30 yaş, aşkı aramaktan vazgeçmek için bir sebep değil!

tarihinde Yudum , Wengood yazarı tarafından güncellendi

30 yaşındayım, bekarım. Yanlış insanla olmaktansa yalnız olmanın daha iyi olduğunu düşünüyorum ve bu yüzden hala bekliyorum. İrili ufaklı bir çok kalp kırıklığı veya hayal kırıklığı ile dolu olsam da, doğru insanı aramaya devam ediyorum. Annem torun sahibi olamayacağından veya daha sonra anne olmadığım için pişman olma ihtimalimden dolayı giderek daha fazla endişeleniyor. Haliyle bu da bana direk yansıyor. Veya teker teker evlenen arkadaşlarımın yanında üçüncülük oynamak yorucu olmaya başlıyor. Konu ile ilgili aklımdan geçenleri sizinle paylaşıp bu konuda yalnız mıyım test etmek istiyorum!

30 yaş, aşkı aramaktan vazgeçmek için bir sebep değil!
Özet

Şu an 30 yaş sendromunun buram buram her yanımı sarmaya başlamış olması bir yana, "hayattan beklentilerimi küçültmeye yokum!" diyorum. “Hayata yeniden başlamak” ve doğru ilişki içerisinde sonsuz çiçekler açacak olmak için hâlâ heyecanlıyım. Birkaç beyin fırtınası seansından sonra moral ve motivasyonumu korumak için bir iki strateji buldum.

Görevimiz: 30 yaşından sonra aşkı aramak

İdeal erkeği bulmak fena bir başarı değil. Ama, inanın bana 30'lu yaşlarında, bekar bir kadın olmak da alkışı hakediyor. Yıllar geçtikçe çevresel uyaranlar öyle bir artıyor ki, yalnızlıktan mutluyum desen de, ya alıngan ya da umutsuz hissetmeye başlayabiliyorsun.
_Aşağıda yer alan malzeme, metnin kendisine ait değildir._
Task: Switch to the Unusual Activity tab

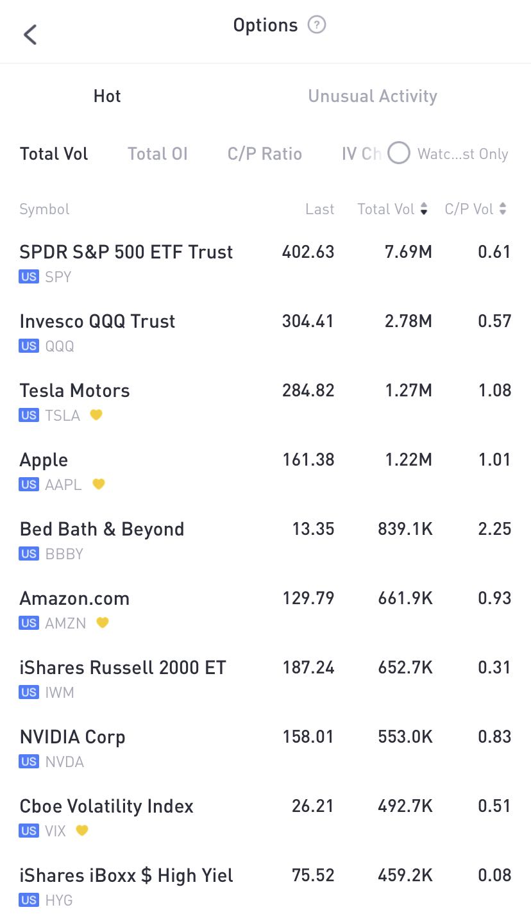Action: (x=373, y=96)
Ben 30 yaşında bekar bir kadın olarak, üniversite sıralarında tanıştığım eşime boşanma kararımı açıklamak istediğimde, sonsuz mutluluk için tek şansımı mahvetmiş olduğumu hissediyordum. Bir erkeğin hayatımdaki kararlara karışmasına veya özel alanıma girmesine izin vermeyi reddettiğimde neredeyse "çok seçici olmakla" suçlanıyordum. Bugün diyorum ki; “Bana bırakın, gerçek aşkı bulacağım.”

tuttuğu dürbünün iki ucunda da kalp olan bir kadın aşkı arıyor diye simgelenmiş.

Yaş sorunsalı

Toplumsal normlara göre, bir kadının 30 yaşından sonra aşkı bulma şansı daha az. Artık o evde kalmıştır. Tam 29 yıl ve 365 gün sonunda çekici bir kadın olmaktan vazgeçeceğim, öyle mi? Bu söylentiyi kim başlattıysa onu buradan selamlıyorum.
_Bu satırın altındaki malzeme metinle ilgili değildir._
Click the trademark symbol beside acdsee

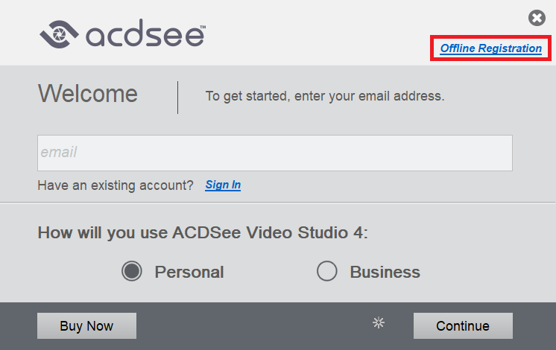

Şahsen, otuzlu yaşlarında, yirmili yaşlardaki gençlerden çok daha “dengeli” ve “başarılı” olarak kabul edilen insanlarla karşılaştım. Doğrusunu söylemek gerekirse, hiçbir kural yok. Her insanda olduğu gibi; her ne yaşta olursanız olun, her kadın benzersiz ve kendine has özelliklere sahip. 

Yaş kavramı ise yalnızca toplumlar incelenirken kullanılan bir değişkenden ibarettir. Aynaya baktığınızda: yeni beyazlayan saçlar ile büyükanne gibi göründüğümü kabul etmek veya öyle davranmak istemiyorum. Kendime bakmaya, dikkat çekmeye ve olumlu bir tutum sergilemeye devam edersem, mutluluğu ararken elimden gelenin en iyisini yapacağımı göreceksiniz.
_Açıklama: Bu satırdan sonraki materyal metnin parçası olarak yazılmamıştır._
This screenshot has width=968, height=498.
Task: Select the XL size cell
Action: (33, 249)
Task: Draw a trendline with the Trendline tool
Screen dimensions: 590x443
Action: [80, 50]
Diğer insanlar bizi görünüşümüze göre yargılar, bu bir gerçek. Ama güzel ve sonsuz olabilecek bir görüntü kimin umurunda? Görünüşümü ve kişisel bakımlarımı asla ihmal etmedim. Kendimi sevmeyi öğrendim, kendimi kabul ediyorum ve bekar olmanın benim tercihim olduğunu hatırlayarak yaşım ve medeni durumumum yaşamama engel olmadığını anladım. Sevdiğimi yapıyorum, bana uygun olanı tercih ediyorum ve mutluyum.

gülen bir kadın

"Mutluysam, gelecekteki partnerim ile karşılaştığımda saçacağım enerji ile onu ıskalamama şansımın çok daha yüksek olduğuna inanıyorum. Parlak gülümsememi onlarca metre öteden fark edecek ve eminim bana direk kimlik bilgilerimi sormayacak. Oldu ki, kimse ile karşılaşmadım, en azından o gün çok iyi görüneceğim."

İşlevsel olmayan sınırlayıcı inançları boykot ediyorum!

Aşkı bulmak istemekle, boşluğu dolduracak birine ihtiyaç duymak arasında fark var. Tekrar aşkı bulursam, bu ben istediğim için olacak. Burada altını çizmem gereken yer; ne istediğimi ve ne istemediğimi biliyorum. Yirmili yaşlarımda, üzerinde fazla düşünmeden atladığım yara bandı ilişkiler artık geride kaldı.

Yanlış kararlar vermek veya hata yapmak yorucu ama aynı zamanda aydınlatıcı. Bunu söyleyeceğimi hiç düşünmezdim ama tüm eski sevgililerime teşekkür ederim çünkü ihtiyacım olan partnerde aradığım özellikler konusunda gözlerimi açtılar. Talep etmeyi insan yaşla birlikte öğreniyor ve size uymayan birine “hayır diyebilmek” zamanla daha kolay hale geliyor. Komik, seksi veya yakışıklı biri olsa dahi…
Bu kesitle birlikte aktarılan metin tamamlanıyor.